### EXTRAIT DU TEXTE

Les groupes consultatifs internes, qui sont les instances de suivi des accords de libres échanges de l’Union européenne composées de membres de la société civile, sont primordiaux pour s’assurer que les engagements formulés par les gouvernements quant au respect des instruments de l’OIT sont honorés et traduits en actes une fois l’accord signé. En outre, nous demandons à ce que le contrôle par les groupes consultatifs internes ne se limite pas au chapitre du développement durable, comme c’est actuellement le cas, mais couvre l’accord dans son intégralité.

La CES demande à nouveau que les délégations de l’Union dans les capitales clés comportent des responsables chargés d’effectuer un rapport sur le travail, en lien étroit avec les partenaires sociaux de ces pays ainsi qu’avec le mouvement syndical européen à superviser, pour examiner par exemple les conséquences des relations commerciales.

 

  1. Revendications de la CES vis-à-vis du caractère contraignant des clauses RSE, en complément des normes du travail

Les États ont la responsabilité de prendre les mesures appropriées, dans le respect de leurs obligations en matière de droits de l'homme, afin de prévenir les abus et de garantir que les personnes victimes de violations des droits de l’homme relatives au travail aient accès à un recours efficace, à savoir à des moyens judiciaires et non judiciaires adaptés. En outre, les États membres de l’Union doivent soutenir l’élaboration du traité international contraignant sur les entreprises et les droits de l’homme.

### VOTRE TÂCHE
Reprenez l'extrait sur les revendications de la CES en matière de commerce et de normes du travail, et prolongez-le à partir de sa dernière phrase.

### Entrées de position des éléments
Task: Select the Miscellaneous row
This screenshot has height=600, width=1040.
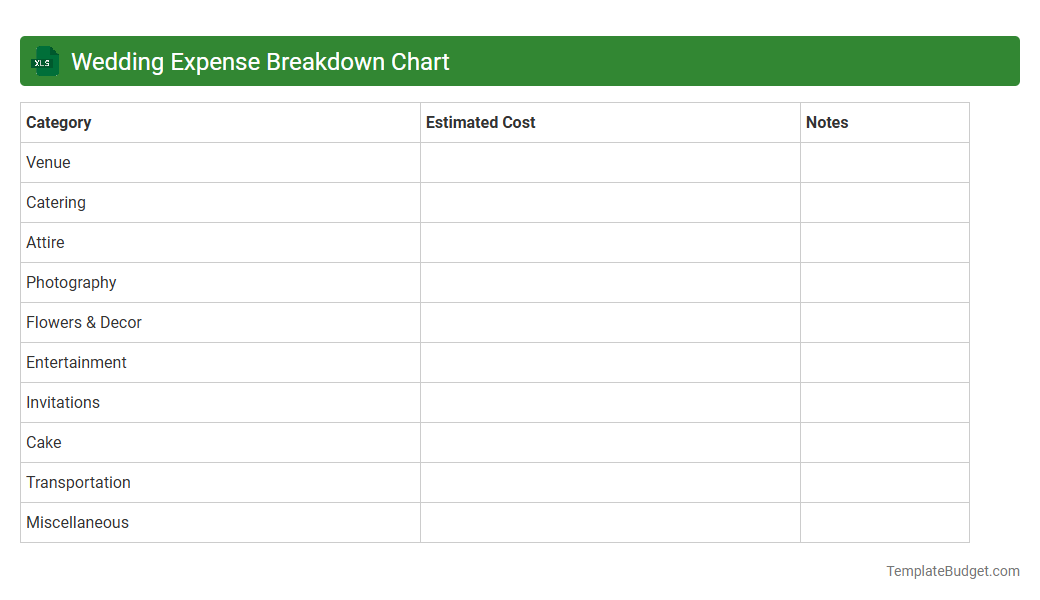Action: coord(77,522)
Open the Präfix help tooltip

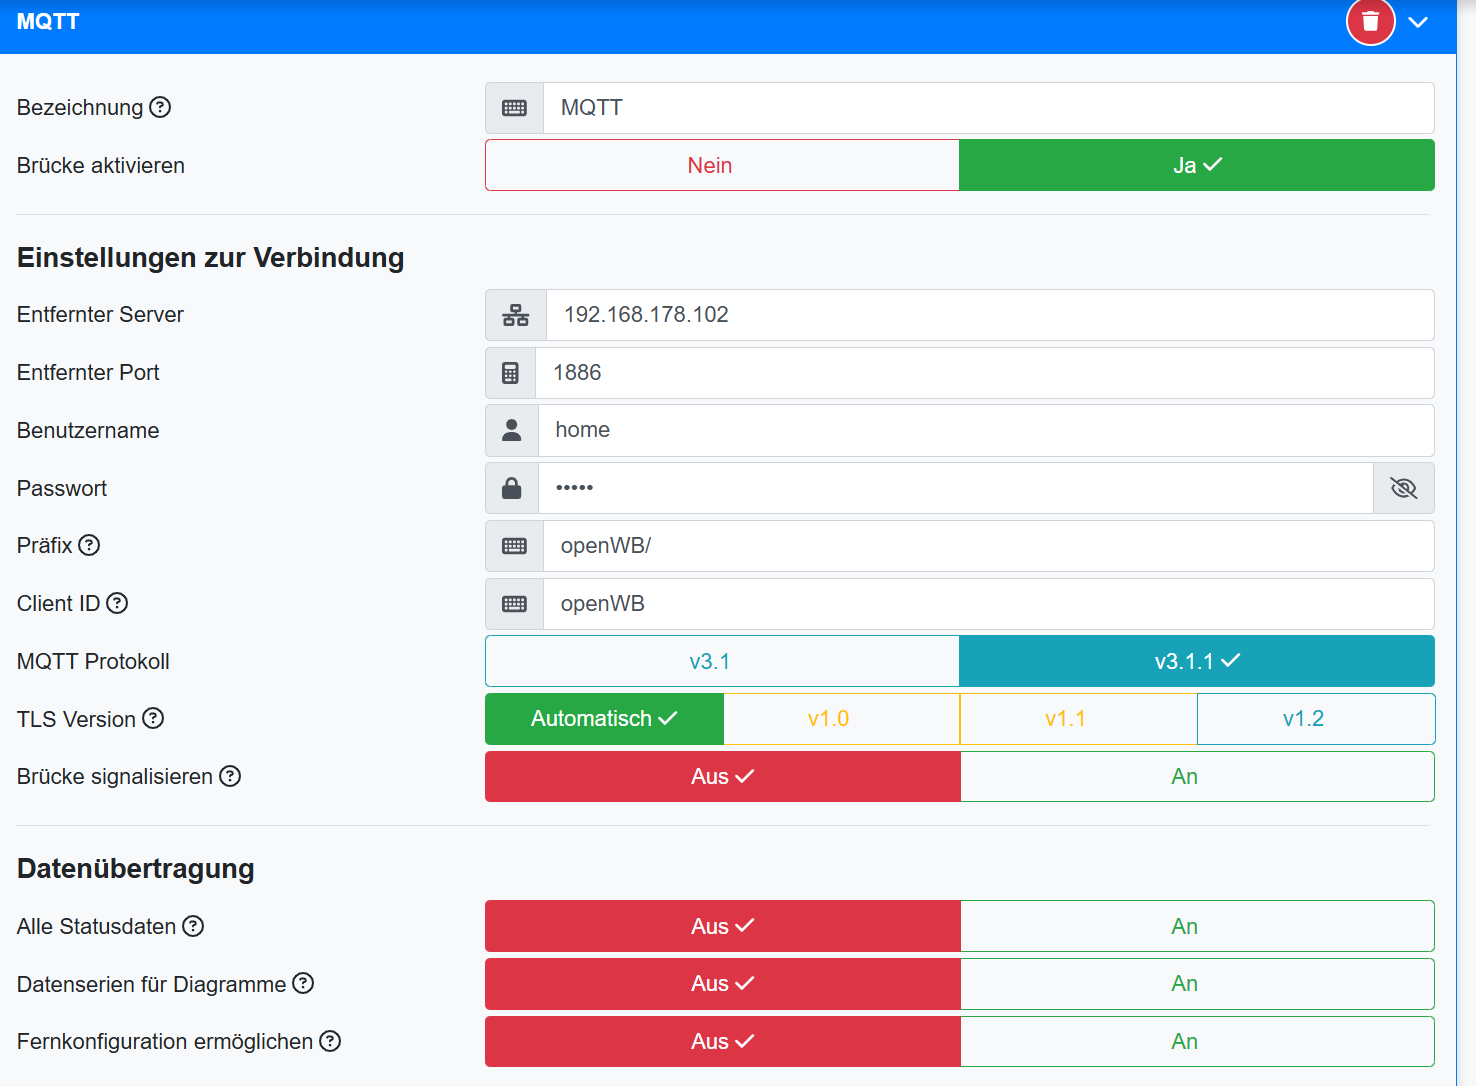89,545

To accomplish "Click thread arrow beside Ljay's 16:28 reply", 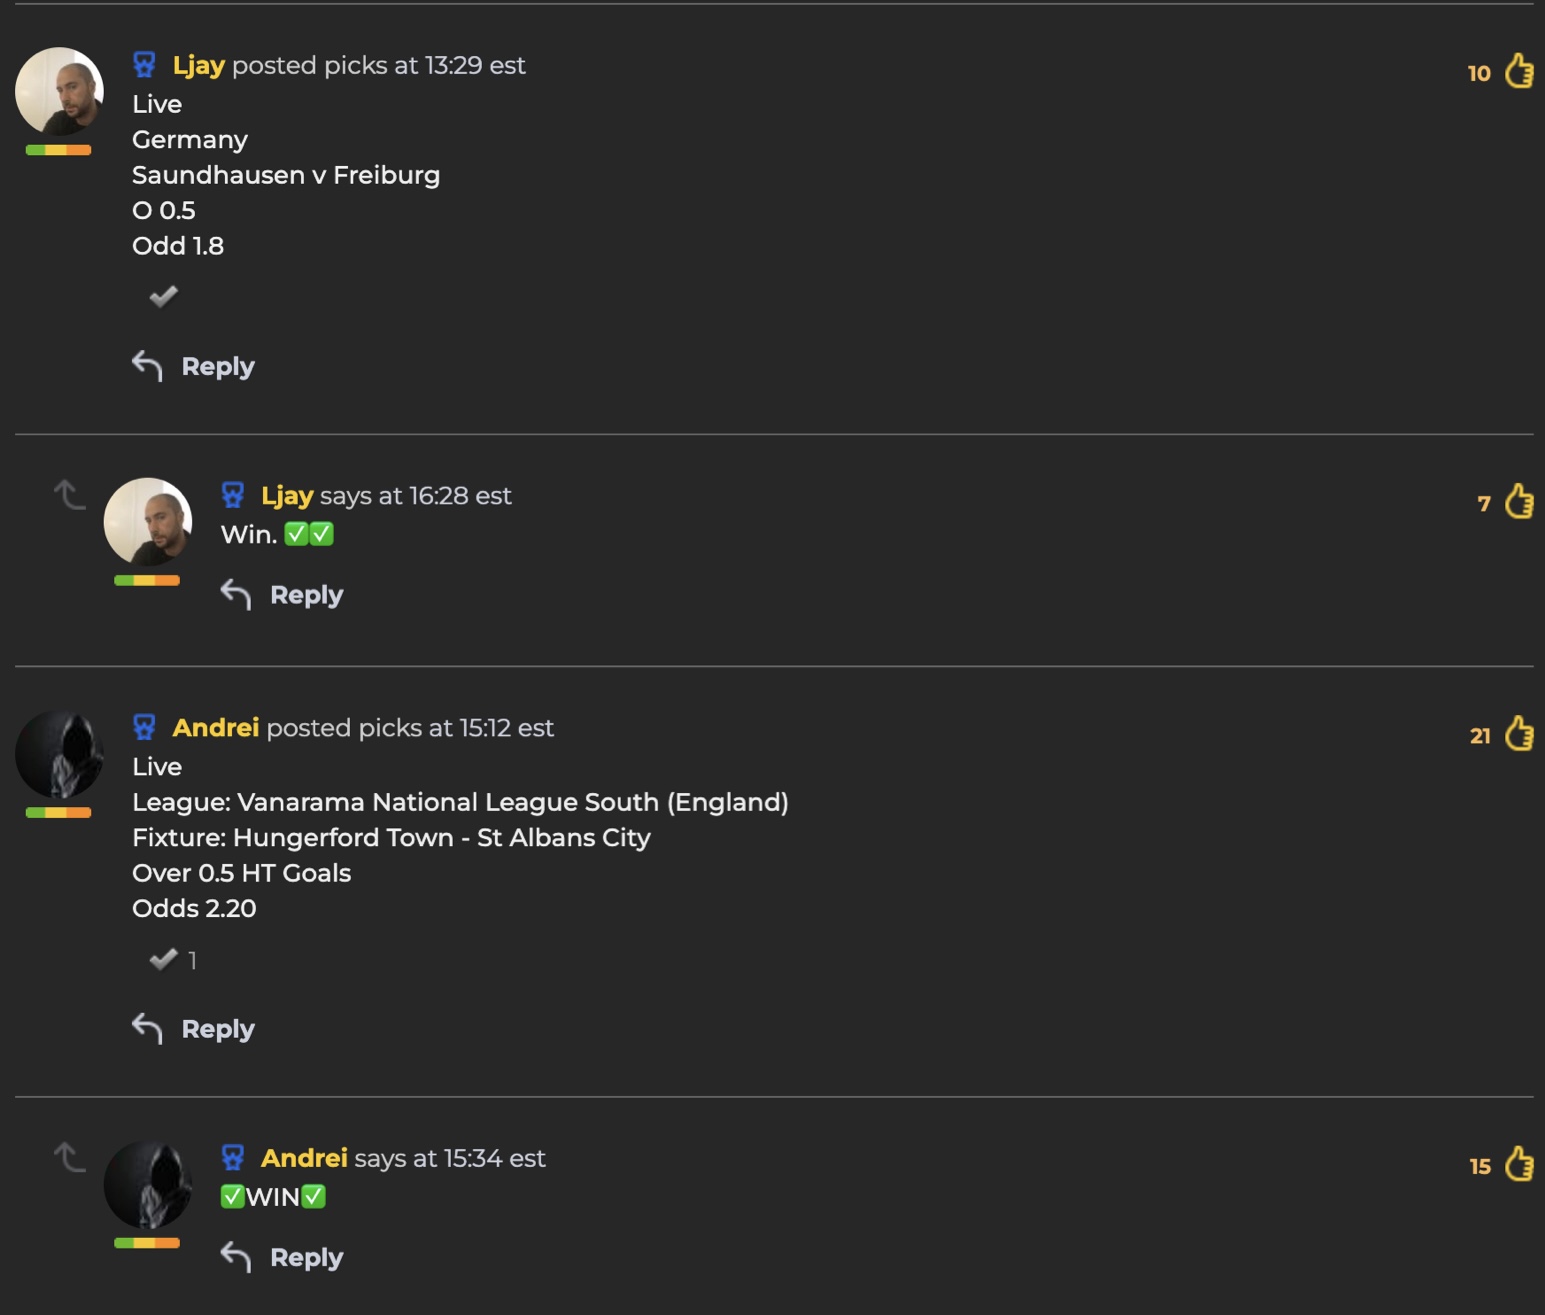I will (x=69, y=494).

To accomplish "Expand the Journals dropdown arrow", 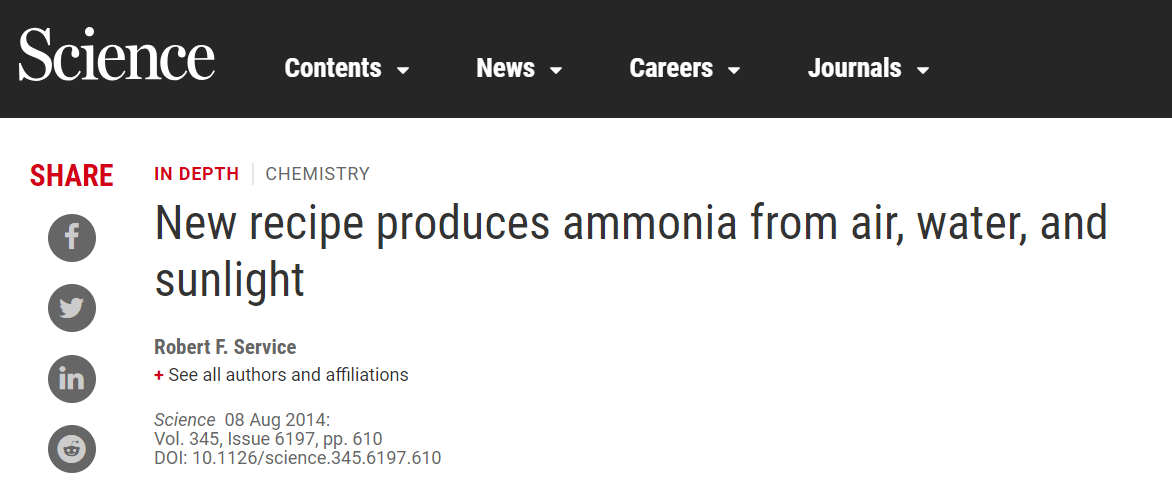I will [923, 70].
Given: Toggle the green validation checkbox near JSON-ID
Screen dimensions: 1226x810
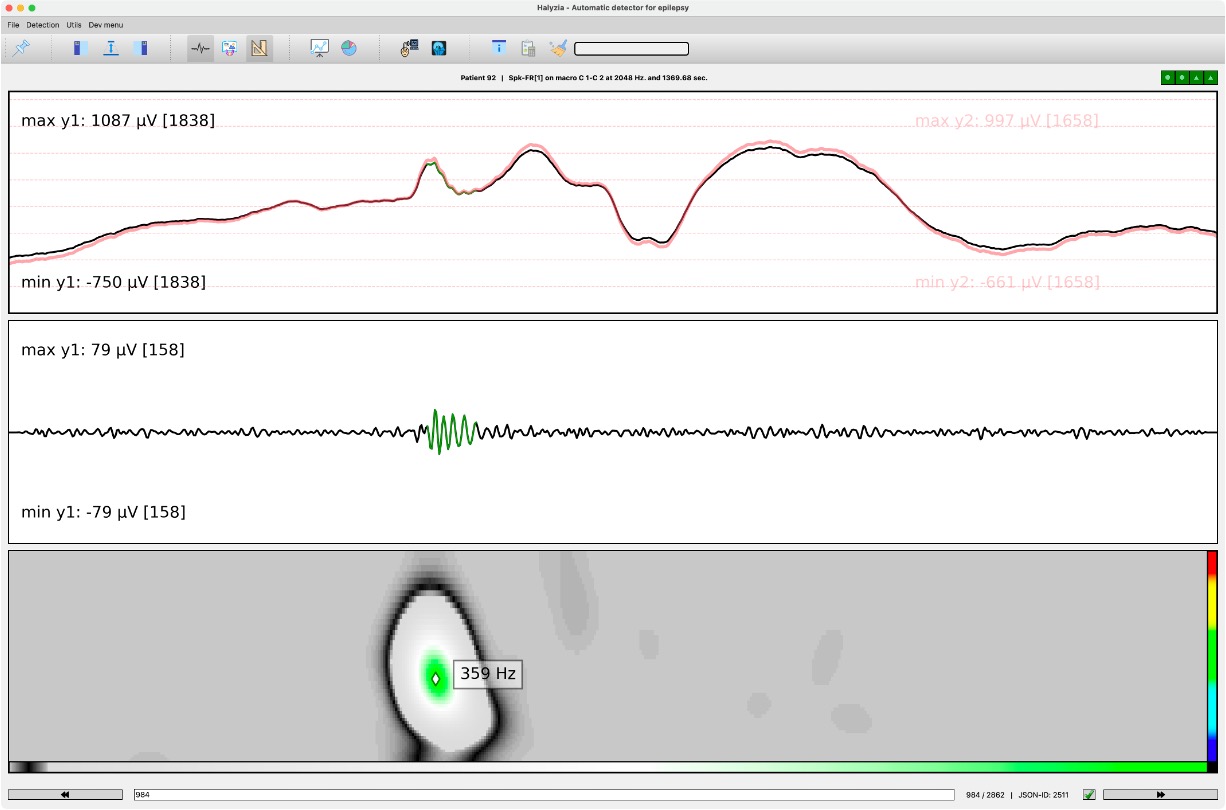Looking at the screenshot, I should pos(1089,795).
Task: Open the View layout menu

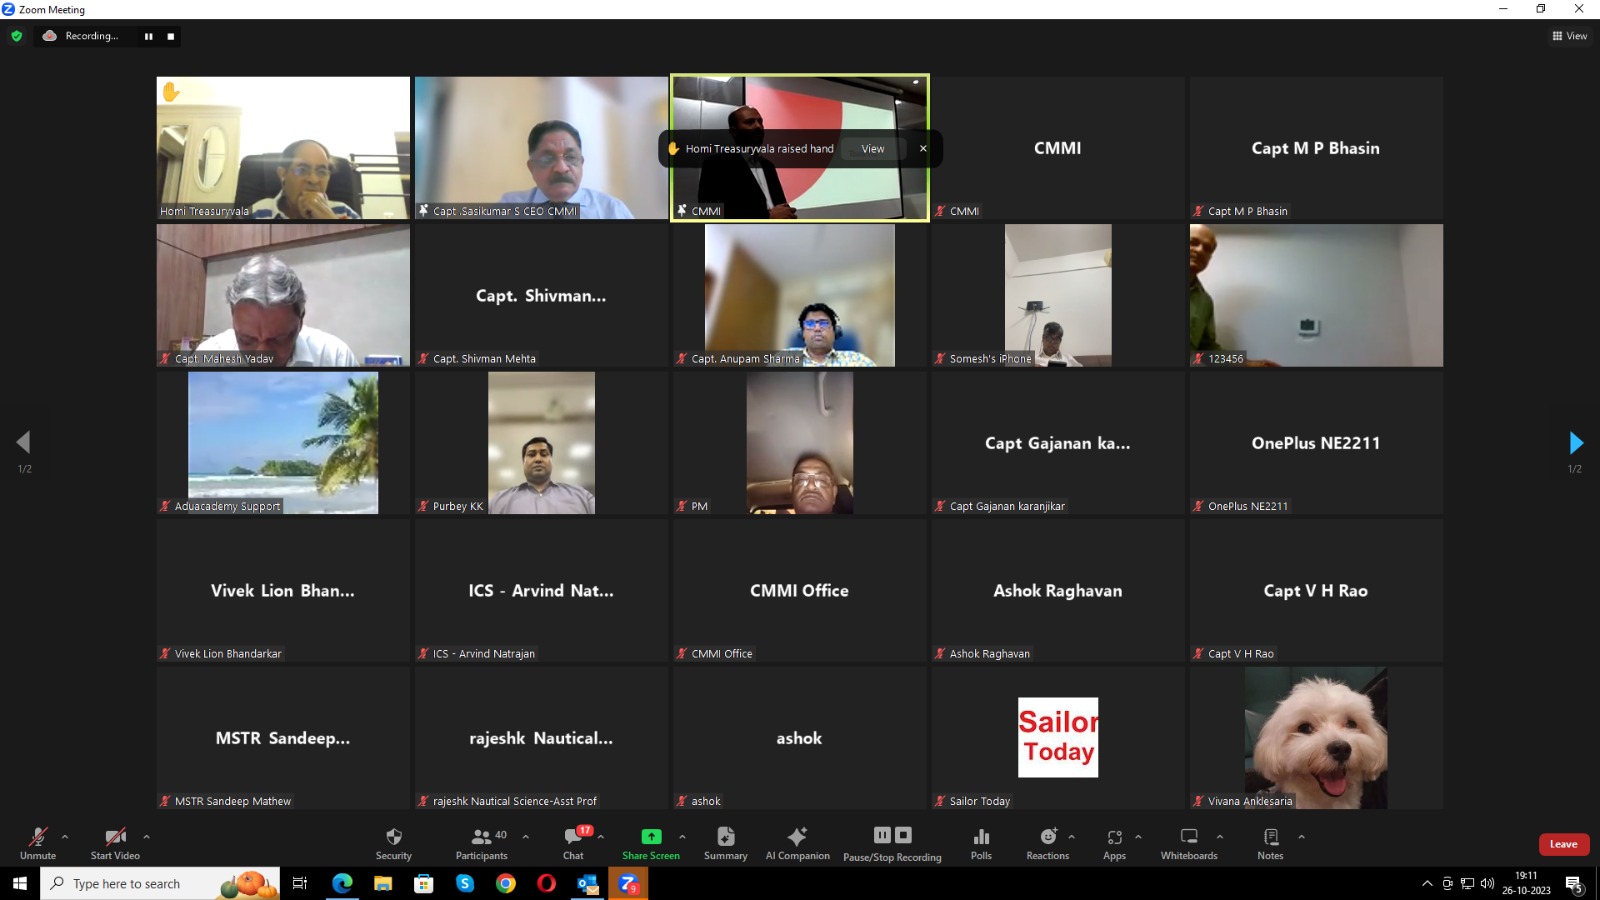Action: coord(1569,36)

### RÉSULTAT PRODUIT
La politique commerciale doit inclure des mécanismes d’audit préalable (due diligence) et des clauses de responsabilité sociale des entreprises (RSE). Les sociétés mères doivent assumer la responsabilité du respect des normes du travail à chaque étape de la chaîne d’approvisionnement. En outre, la politique commerciale européenne doit mentionner clairement les Principes directeurs de l’ONU relatifs aux entreprises et aux droits de l’homme ainsi que le respect des Principes directeurs de l’OCDE à l’intention des entreprises multinationales et la Déclaration de principes tripartite sur les entreprises multinationales et la politique sociale actualisée de l’OIT. Nous croyons également que les points de contact nationaux (PCN) de l’OCDE[10] devraient être indépendants et structurés de manière à impliquer les partenaires sociaux en tant que membres des PCN ou du comité de supervision des PCN. Les membres des PCN doivent être correctement sélectionnés, formés et financés afin de répondre aux exigences les plus élevées et de garantir une coordination optimale des travaux.

 

  1. Protection et devoirs des investisseurs

Les accords de commerce et d’investissement européens doivent être négociés au nom de l’intérêt public et non de celui d’investisseurs privés. Les accords de négociation collective, y compris ceux qui ont été reconnus comme universellement applicables par les autorités gouvernementales, ne doivent sous aucun prétexte être remis en cause par l’invocation de dispositions sur la protection des investisseurs. La CES s’oppose aux mécanismes étatiques de règlement des différends pour les investisseurs, qui favorisent les investisseurs étrangers et entraînent une privatisation de la justice. La CES se prononce en faveur de la suppression des traités d’investissement internes à l’Union et rejoint la Commission sur l’idée que ces traités ne sont pas compatibles avec le droit communautaire.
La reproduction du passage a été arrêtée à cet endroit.